##### DATA FOR REVIEW

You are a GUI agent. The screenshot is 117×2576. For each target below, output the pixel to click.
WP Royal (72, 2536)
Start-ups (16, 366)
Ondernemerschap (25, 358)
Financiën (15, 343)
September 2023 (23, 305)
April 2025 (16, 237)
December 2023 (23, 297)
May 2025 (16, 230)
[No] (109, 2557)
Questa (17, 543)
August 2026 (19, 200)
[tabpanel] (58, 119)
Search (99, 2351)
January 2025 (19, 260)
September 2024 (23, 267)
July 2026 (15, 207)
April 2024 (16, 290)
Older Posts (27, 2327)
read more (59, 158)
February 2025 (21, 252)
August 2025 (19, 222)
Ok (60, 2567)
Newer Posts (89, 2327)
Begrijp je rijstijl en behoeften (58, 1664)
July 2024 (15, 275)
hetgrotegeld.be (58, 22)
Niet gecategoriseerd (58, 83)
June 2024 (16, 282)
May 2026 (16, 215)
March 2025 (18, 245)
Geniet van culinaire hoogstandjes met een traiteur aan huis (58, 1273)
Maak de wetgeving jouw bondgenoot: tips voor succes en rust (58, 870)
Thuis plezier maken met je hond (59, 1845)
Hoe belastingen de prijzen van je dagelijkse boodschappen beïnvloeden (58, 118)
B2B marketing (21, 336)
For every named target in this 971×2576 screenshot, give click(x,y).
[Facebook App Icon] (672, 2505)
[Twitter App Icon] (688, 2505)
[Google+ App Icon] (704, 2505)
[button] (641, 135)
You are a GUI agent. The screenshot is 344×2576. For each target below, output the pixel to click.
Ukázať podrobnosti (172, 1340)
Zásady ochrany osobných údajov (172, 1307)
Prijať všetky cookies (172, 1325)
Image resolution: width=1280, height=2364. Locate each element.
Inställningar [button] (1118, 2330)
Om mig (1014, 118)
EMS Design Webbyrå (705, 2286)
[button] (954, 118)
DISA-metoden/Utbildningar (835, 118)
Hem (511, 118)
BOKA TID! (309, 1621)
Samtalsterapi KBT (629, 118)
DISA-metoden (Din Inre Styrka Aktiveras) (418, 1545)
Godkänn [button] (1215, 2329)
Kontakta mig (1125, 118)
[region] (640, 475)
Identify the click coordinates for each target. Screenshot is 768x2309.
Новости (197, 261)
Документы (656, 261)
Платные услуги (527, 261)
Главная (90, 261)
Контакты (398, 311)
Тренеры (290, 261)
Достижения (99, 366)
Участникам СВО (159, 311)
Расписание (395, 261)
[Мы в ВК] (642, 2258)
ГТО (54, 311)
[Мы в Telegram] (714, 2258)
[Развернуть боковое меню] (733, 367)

##########

Across the whole listing, show each line where the word "DISA" occurs.

SOLUTION TO THE PROBLEM ▸
DISA-metoden/Utbildningar (835, 118)
DISA-metoden (Din Inre Styrka Aktiveras) (418, 1545)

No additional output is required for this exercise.